Os serviços prisionais voltaram ainda a acolher 34 reclusos, segundo o jornal. Apesar de não terem cometido crimes, infringiram as regras de saída precária, que funciona num regime semelhante ao da pulseira electrónica, obrigando os seus beneficiários a permanecer em casa na maior parte do tempo, a não ser que recebam autorização para saírem.
Ainda segundo o “Público”; três reclusos voltaram de forma voluntária aos estabelecimentos prisionais e registaram-se ainda 19 impugnações por parte do Tribunal de Execução de Penas.
O Governo, recorde-se, libertou antecipadamente todos os reclusos que se encontravam a cumprir penas de curta duração, até dois anos, num total de 1224 pessoas, aos quais se juntam 14 indultos concedidos pelo Presidente da República, por questões de idade ou de saúde, e 691 reclusos autorizados a beneficiar de uma licença precária de 45 dias prorrogáveis.
Portugal contabiliza, neste momento, 1.342 óbitos associados à Covid-19 e 31.007 casos confirmados de infecção, segundo o boletim epidemiológico divulgado pela Direção-Geral da Saúde.
O país entrou no dia 3 de Maio em situação de calamidade devido à pandemia de Covid-19, depois de três períodos consecutivos em estado de emergência desde 19 de Março.
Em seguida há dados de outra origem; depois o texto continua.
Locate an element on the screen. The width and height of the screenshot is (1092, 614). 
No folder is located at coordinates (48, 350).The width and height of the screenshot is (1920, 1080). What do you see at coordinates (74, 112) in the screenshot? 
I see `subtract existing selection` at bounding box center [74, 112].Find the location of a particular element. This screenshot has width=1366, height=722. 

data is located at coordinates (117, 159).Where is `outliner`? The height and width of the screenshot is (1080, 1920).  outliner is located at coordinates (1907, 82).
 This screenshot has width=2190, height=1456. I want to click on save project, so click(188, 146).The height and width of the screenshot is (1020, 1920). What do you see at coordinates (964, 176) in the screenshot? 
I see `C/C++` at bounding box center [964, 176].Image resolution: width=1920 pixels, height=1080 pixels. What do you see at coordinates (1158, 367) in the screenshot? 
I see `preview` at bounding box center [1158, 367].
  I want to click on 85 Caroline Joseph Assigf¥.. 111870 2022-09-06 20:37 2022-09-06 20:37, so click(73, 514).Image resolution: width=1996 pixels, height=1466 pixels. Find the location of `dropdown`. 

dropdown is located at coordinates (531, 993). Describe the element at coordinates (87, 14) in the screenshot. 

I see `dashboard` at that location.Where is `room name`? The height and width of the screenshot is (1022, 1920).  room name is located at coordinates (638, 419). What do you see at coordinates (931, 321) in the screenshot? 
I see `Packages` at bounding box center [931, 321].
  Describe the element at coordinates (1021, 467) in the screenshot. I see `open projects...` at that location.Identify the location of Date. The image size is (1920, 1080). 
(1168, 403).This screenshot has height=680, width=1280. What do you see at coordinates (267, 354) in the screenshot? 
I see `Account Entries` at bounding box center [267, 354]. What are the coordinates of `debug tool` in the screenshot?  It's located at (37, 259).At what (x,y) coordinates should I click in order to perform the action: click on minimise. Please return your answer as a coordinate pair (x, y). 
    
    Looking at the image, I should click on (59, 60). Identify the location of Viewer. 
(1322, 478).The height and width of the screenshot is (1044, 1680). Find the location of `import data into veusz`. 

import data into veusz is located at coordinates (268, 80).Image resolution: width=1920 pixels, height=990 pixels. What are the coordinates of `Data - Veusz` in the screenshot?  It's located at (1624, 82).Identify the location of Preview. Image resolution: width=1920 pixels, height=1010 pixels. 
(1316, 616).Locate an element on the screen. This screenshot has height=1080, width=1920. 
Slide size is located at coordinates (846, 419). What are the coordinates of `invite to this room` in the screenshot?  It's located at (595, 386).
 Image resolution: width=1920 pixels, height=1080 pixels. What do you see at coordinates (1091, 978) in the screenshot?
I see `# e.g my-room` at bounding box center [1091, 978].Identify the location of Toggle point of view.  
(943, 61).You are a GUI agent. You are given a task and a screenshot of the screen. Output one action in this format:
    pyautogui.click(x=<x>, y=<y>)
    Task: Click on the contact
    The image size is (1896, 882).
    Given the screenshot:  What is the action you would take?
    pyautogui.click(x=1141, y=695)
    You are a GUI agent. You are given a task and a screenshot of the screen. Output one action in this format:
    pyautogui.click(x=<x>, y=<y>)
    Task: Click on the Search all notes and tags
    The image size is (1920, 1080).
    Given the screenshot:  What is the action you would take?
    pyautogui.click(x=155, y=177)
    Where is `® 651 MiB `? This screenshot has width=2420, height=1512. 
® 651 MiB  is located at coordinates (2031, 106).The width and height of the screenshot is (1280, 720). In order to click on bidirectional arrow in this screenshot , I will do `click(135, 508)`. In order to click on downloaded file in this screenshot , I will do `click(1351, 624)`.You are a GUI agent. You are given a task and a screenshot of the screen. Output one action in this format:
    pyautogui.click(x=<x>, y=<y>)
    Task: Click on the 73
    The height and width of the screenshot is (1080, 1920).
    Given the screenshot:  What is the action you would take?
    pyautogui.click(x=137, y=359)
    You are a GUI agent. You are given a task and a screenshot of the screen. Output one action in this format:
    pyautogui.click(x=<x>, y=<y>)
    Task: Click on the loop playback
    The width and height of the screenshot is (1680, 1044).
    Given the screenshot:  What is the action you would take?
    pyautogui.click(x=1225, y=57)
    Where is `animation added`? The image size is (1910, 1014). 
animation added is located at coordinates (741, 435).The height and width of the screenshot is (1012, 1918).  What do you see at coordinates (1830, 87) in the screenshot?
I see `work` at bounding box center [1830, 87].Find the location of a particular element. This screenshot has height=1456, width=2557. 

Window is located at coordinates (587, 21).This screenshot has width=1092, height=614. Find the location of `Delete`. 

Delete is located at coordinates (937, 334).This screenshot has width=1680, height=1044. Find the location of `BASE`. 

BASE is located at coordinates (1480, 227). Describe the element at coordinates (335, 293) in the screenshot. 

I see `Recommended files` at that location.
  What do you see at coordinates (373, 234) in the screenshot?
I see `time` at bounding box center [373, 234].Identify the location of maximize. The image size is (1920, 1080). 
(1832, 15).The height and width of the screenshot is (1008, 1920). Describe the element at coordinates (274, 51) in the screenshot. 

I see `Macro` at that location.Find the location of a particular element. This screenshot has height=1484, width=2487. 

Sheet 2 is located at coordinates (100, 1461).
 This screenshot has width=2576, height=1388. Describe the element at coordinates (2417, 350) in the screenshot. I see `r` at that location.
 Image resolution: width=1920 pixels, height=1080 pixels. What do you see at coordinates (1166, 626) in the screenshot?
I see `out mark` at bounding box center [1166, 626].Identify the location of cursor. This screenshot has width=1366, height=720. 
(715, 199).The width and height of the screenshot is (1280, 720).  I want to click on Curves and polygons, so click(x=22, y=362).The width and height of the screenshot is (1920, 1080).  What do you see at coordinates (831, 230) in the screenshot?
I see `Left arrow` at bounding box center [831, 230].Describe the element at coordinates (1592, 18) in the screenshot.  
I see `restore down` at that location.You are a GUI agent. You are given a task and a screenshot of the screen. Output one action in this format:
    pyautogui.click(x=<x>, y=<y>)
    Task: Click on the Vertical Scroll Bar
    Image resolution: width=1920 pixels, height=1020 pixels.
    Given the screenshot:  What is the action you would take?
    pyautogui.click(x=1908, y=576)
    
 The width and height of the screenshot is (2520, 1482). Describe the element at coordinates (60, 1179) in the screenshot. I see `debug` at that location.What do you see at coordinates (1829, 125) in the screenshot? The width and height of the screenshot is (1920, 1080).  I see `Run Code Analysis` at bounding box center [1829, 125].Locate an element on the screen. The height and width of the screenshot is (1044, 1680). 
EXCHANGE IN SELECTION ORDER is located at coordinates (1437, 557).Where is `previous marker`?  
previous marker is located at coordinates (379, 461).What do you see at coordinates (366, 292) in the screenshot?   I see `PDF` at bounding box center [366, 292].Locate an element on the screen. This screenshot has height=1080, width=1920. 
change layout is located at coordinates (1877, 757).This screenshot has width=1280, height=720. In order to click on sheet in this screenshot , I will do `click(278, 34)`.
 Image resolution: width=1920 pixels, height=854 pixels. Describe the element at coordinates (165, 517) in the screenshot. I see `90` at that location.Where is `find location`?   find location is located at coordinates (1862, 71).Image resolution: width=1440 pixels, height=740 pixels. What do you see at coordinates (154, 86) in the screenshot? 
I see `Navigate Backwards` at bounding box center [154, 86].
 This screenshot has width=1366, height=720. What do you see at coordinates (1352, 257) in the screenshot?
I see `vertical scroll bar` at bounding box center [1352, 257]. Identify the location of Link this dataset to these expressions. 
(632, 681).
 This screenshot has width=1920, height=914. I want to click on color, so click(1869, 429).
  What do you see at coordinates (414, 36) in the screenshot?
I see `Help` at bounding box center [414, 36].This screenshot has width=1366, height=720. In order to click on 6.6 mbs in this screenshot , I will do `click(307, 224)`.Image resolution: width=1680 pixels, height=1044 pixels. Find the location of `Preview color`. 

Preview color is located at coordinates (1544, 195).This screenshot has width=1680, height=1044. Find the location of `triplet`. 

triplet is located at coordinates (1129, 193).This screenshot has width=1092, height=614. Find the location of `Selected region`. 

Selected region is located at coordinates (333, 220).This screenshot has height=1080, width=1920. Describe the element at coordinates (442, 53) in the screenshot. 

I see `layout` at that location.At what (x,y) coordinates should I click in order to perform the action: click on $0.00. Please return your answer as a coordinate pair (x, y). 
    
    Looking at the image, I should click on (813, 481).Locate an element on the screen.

Esta nova fase prevê o confinamento obrigatório para pessoas doentes e em vigilância activa, o dever geral de recolhimento domiciliário e o uso obrigatório de máscaras ou viseiras em transportes públicos, serviços de atendimento ao público, escolas e estabelecimentos comerciais.
A nível global, a pandemia do novo coronavírus já matou mais de 350 mil pessoas em todo o mundo, mais de três quartos na Europa e nos Estados Unidos, e provocou 5.589.389 casos de infecção, segundo um balanço da agência “France-Presse”, baseado em dados oficiais.
A doença é transmitida por um novo coronavírus detectado no final de Dezembro, em Wuhan, uma cidade do centro da China.